◆ Texte fourni:
Des gisements de productivité existent. Aujourd’hui, entre un village africain sans moyens et une exploitation agricole d’un pays développé, la différence de rendement d’un blé peut être de 1 à 1000. Il est évidemment envisageable d’opérer des transferts de savoir-faire… ce qui peut toutefois, à terme, poser des problèmes, notamment de concurrence sur les ressources en eau.
Autre facteur déterminant dans la production agricole : les végétaux, qui existent grâce à la photosynthèse, sont une source de carbone renouvelable. Dans un monde où la demande en énergie ne cesse de croître, où, en matière de carburant liquide, il y a peu d’alternatives au pétrole, les biocarburants apparaissent comme un élément de réponse. Le développement de biocarburants plus performants est donc comme un enjeu majeur. Aujourd’hui, on utilise le grain de blé ou la racine de la betterave – de toutes petites parties de la plante. En dégradant la ligno-cellulose, c’est-à-dire les troncs et les feuilles, le rendement d’obtention de biocarburant par rapport à la biomasse disponible serait multiplié par cinq. Sans parler des perspectives en matière de culture d’algues et microalgues, qui elles aussi utilisent la photosynthèse. En tout état de cause, les productions végétales seront demain nécessaires dans le domaine énergétique mais il est indispensable d’innover dans ce secteur car, pour le moment, les procédés utilisent encore beaucoup trop de matière végétale.

◆ Consigne A:
Répondez à ces questions d'après le texte sur la production agricole :
(i) Quel écart de rendement d'un blé peut exister entre un village africain sans moyens et une exploitation agricole d'un pays développé ?
(ii) Quelles parties de la plante utilise-t-on aujourd'hui pour produire des biocarburants ?
(iii) Par combien serait multiplié le rendement d'obtention de biocarburant si l'on dégradait la ligno-cellulose ?
◆ Consigne B: Recopiez à l'identique le passage du texte sur la production agricole qui va de « Des gisements de » jusqu'à « ressources en eau. » inclus.

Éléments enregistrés

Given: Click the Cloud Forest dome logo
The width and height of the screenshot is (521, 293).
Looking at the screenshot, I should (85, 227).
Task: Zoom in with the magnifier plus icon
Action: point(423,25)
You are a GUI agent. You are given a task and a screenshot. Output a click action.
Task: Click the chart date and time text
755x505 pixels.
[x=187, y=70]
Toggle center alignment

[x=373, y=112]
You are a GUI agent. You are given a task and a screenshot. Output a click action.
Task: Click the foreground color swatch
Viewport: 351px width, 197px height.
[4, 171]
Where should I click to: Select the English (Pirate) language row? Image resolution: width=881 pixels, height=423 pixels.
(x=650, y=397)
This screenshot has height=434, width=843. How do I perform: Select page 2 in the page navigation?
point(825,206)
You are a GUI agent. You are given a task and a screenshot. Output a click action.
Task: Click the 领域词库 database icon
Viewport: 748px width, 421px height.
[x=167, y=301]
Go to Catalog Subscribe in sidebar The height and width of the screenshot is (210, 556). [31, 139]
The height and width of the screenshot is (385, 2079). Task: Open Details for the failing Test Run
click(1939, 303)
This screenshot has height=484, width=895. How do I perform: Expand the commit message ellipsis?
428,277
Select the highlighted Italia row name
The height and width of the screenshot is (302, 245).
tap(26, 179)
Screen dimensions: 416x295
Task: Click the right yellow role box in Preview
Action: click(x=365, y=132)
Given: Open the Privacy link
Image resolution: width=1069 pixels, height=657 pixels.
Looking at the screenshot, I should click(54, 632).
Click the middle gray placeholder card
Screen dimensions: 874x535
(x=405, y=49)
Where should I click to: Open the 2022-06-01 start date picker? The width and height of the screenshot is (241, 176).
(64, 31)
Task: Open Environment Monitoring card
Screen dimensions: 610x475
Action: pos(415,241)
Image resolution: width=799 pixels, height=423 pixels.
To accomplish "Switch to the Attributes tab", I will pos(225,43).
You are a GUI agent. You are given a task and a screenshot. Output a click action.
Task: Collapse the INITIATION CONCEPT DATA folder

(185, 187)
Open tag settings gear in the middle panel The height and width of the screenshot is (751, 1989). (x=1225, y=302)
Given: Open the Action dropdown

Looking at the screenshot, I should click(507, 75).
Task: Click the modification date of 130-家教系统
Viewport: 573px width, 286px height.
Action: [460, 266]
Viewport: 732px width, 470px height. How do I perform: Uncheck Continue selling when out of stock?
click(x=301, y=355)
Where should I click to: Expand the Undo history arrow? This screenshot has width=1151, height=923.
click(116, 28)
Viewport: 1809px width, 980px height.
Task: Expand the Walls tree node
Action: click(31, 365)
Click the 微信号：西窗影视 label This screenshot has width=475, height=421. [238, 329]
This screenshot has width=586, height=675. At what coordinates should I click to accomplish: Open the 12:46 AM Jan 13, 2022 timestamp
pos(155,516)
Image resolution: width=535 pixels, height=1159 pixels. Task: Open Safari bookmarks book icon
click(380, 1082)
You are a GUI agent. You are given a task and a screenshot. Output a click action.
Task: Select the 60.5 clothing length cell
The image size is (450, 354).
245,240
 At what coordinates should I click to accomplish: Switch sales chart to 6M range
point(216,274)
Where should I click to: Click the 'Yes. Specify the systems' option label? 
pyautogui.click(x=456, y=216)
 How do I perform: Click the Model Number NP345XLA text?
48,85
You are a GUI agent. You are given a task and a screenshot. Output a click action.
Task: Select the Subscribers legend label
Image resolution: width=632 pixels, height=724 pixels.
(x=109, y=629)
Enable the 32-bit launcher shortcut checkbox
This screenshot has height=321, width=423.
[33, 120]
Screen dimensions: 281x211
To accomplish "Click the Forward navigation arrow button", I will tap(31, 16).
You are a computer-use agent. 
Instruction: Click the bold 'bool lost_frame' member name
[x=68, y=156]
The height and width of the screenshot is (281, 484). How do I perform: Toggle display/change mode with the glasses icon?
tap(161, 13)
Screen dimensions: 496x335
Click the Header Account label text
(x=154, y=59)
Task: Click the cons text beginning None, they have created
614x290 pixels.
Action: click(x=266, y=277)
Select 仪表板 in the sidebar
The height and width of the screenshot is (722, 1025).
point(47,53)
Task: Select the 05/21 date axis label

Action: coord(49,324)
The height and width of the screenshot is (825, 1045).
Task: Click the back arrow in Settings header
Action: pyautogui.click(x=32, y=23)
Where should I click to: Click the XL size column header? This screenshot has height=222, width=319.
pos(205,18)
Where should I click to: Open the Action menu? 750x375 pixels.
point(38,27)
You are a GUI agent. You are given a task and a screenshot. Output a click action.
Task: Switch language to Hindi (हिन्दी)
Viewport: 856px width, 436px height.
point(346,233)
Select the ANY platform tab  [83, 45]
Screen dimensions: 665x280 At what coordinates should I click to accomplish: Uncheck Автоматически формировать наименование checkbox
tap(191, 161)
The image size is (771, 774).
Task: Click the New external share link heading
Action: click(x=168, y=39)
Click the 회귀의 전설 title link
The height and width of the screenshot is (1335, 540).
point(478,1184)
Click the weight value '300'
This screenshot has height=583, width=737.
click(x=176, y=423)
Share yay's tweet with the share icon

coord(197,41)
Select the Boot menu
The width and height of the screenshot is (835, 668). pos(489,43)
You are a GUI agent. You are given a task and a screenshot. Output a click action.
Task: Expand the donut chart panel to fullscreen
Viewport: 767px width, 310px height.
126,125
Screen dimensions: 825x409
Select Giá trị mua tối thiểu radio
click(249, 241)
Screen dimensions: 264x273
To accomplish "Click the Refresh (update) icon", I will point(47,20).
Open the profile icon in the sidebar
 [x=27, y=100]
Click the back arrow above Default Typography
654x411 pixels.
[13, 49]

◆ Réponse attendue A:
(i) De 1 à 1000.
(ii) Le grain de blé ou la racine de la betterave.
(iii) Par cinq.

◆ Réponse attendue B:
Des gisements de productivité existent. Aujourd’hui, entre un village africain sans moyens et une exploitation agricole d’un pays développé, la différence de rendement d’un blé peut être de 1 à 1000. Il est évidemment envisageable d’opérer des transferts de savoir-faire… ce qui peut toutefois, à terme, poser des problèmes, notamment de concurrence sur les ressources en eau.